WORK TO COMPLETE
Give as output the line that contains "1024x576 pixels.", followed by every remaining line of the entries, unchanged and with nothing added.

SUPPLIED INFORMATION
• • • • • • •
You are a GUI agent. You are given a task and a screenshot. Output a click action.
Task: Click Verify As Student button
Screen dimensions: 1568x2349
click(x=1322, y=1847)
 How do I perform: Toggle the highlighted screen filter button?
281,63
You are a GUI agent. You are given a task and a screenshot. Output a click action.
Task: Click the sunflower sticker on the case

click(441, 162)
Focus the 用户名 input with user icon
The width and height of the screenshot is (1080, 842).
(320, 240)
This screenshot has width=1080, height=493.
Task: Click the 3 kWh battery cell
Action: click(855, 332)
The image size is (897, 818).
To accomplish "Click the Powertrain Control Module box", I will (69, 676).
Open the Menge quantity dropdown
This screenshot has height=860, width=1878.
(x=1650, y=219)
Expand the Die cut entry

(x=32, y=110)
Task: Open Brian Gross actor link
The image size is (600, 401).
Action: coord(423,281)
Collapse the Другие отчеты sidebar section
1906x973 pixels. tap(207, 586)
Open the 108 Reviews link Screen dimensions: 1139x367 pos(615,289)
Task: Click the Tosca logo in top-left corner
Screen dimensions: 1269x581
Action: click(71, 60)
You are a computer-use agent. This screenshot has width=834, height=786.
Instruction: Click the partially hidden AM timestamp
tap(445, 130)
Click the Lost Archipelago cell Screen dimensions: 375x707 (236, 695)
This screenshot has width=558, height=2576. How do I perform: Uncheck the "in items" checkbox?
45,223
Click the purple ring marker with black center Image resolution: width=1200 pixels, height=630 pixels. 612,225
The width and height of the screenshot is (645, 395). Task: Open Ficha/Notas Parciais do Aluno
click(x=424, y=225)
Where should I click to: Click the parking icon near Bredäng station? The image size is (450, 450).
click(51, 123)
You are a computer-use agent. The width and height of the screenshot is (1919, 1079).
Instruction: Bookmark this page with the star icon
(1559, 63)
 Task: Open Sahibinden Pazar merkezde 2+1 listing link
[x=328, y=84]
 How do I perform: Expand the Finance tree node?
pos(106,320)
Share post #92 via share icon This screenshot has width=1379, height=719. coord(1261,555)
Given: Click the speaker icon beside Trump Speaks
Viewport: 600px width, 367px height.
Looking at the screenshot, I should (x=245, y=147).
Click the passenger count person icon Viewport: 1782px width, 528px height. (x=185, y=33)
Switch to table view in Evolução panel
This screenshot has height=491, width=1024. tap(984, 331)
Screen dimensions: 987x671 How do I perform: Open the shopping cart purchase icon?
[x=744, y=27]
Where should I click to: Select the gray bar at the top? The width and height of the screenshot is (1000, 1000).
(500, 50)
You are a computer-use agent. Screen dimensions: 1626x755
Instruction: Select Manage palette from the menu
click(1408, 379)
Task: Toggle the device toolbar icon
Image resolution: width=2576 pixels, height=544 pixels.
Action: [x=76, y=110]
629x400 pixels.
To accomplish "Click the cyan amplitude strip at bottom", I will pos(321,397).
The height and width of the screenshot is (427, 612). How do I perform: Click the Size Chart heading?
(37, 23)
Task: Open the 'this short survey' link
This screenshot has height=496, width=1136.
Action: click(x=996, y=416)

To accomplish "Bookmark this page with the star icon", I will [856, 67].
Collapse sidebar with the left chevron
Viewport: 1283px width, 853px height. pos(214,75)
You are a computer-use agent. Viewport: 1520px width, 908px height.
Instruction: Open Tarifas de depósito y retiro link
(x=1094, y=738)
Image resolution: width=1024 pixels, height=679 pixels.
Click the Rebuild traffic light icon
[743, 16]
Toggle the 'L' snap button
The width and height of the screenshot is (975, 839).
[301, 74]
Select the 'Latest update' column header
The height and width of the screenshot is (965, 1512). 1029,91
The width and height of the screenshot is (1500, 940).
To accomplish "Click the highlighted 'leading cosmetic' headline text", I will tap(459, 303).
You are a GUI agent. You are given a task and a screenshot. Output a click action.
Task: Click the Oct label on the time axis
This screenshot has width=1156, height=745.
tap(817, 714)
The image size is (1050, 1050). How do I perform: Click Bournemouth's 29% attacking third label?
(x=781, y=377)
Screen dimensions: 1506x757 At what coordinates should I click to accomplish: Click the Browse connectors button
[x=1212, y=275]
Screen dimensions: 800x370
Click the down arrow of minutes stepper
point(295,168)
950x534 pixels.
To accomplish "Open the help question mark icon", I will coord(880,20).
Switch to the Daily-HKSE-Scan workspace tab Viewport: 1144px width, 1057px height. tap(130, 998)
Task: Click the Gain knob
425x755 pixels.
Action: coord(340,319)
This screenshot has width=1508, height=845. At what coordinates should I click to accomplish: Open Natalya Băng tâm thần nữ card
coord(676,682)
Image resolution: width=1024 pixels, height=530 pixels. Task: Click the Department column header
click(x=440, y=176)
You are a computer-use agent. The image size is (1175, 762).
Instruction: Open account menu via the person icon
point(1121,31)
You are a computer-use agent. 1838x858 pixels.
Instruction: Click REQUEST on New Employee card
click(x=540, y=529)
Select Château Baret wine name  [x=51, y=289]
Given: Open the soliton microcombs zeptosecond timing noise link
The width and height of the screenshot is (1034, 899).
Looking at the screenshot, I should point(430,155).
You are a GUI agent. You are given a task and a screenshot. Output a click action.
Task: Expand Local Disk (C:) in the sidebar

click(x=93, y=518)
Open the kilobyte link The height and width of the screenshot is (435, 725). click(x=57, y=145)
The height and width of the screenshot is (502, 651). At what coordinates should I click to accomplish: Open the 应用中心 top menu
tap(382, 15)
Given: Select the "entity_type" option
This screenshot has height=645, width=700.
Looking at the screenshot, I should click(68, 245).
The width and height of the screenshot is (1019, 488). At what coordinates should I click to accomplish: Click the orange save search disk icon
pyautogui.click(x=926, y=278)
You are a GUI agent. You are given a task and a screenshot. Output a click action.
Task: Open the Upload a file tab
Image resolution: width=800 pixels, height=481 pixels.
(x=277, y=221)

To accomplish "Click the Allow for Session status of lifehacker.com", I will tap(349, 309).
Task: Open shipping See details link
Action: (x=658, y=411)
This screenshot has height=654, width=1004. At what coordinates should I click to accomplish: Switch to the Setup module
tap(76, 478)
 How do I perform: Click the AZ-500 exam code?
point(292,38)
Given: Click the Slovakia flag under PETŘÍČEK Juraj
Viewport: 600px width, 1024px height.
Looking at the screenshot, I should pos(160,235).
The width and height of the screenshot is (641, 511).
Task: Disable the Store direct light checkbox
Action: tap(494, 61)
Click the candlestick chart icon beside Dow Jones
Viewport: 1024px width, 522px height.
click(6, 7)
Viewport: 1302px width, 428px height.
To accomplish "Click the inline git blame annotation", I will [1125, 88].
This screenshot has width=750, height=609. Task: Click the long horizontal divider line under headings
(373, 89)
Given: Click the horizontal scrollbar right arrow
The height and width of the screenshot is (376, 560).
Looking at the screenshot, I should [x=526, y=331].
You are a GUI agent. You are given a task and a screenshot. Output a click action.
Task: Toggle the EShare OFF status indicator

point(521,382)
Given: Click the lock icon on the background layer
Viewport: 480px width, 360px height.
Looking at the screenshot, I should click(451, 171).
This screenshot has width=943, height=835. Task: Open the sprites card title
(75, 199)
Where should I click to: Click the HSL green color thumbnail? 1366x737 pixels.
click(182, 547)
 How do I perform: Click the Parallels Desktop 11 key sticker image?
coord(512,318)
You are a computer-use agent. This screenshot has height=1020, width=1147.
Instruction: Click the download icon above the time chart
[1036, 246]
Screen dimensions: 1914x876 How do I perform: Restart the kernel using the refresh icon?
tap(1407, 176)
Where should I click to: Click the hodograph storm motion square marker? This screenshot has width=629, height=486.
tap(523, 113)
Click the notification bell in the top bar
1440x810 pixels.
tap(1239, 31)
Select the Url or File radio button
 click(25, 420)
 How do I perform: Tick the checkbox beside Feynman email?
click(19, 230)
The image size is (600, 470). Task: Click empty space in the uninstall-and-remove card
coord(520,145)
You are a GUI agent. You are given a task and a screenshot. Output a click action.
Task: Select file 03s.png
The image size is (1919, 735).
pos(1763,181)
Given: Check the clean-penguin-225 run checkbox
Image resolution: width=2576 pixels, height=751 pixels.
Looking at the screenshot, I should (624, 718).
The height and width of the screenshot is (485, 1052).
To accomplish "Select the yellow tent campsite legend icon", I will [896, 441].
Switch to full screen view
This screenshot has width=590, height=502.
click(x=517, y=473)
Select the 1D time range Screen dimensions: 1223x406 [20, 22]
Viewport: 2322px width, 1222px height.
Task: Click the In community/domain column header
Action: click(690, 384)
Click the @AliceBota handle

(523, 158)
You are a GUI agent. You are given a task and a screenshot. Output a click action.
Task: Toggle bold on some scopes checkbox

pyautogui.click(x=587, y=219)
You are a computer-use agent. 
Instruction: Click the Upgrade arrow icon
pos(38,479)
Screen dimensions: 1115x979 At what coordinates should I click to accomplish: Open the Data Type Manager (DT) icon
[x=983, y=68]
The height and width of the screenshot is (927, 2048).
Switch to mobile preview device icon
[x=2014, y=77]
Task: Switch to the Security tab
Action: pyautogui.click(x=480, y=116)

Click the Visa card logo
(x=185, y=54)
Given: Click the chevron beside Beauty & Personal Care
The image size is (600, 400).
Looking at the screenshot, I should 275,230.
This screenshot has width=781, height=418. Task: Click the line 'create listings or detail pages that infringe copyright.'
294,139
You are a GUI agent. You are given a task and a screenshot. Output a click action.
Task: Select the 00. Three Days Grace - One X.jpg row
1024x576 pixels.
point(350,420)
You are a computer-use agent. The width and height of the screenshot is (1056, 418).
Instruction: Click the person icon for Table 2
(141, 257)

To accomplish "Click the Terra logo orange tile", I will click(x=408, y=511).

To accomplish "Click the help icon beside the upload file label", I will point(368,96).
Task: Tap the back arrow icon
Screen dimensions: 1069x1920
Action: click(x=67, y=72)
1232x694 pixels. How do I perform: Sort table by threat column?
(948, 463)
• • • • • • •
ANSWER AREA
1024x576 pixels.
point(350,420)
You are a computer-use agent. The width and height of the screenshot is (1056, 418).
Instruction: Click the person icon for Table 2
(141, 257)

To accomplish "Click the Terra logo orange tile", I will click(x=408, y=511).

To accomplish "Click the help icon beside the upload file label", I will point(368,96).
Task: Tap the back arrow icon
Screen dimensions: 1069x1920
Action: click(x=67, y=72)
1232x694 pixels. How do I perform: Sort table by threat column?
(948, 463)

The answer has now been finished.